A flower girl (young Czech singer Markéta Irglová) tosses ten Euro cents into the busker's guitar case, in return for which she feels entitled to inquire about who this "you" is in all the singer-songwriter's lovelorn lyrics. Finding out that that his girlfriend has moved to London while he works in his Da's vacuum cleaner-repair shop, she shows up the next day dragging her malfunctioning Hoover like a cat being taken for a misguided walk. At the instrument store where a genial owner lets the girl play the piano, the two work on his songs.

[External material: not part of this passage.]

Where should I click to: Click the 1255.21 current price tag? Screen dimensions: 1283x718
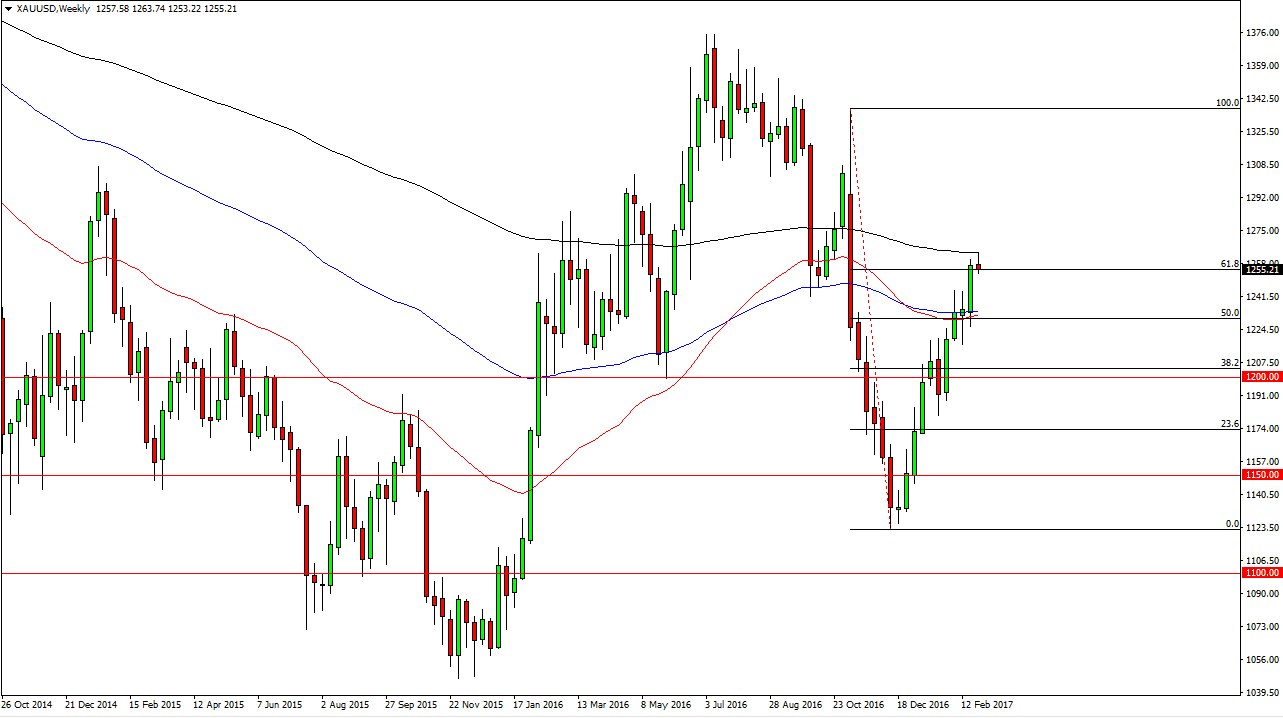[x=1263, y=270]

Love blossoms, but gets sublimated into making music. (The film's R-rating is solely due to the inability of the modern Irish to utter a phrase without the word "fook" in it.) After a single rejected pass, his Irish sexual diffidence gets the better of him. And, being a folk rock-strumming beta male, he's a bit of a sap for this cute but unreadable girl who turns out to be a single mum. Or is her ex-husband in Prague even her ex at all? Anyway, on film, unconsummated relationships are the most romantic. "Once" is amply romantic.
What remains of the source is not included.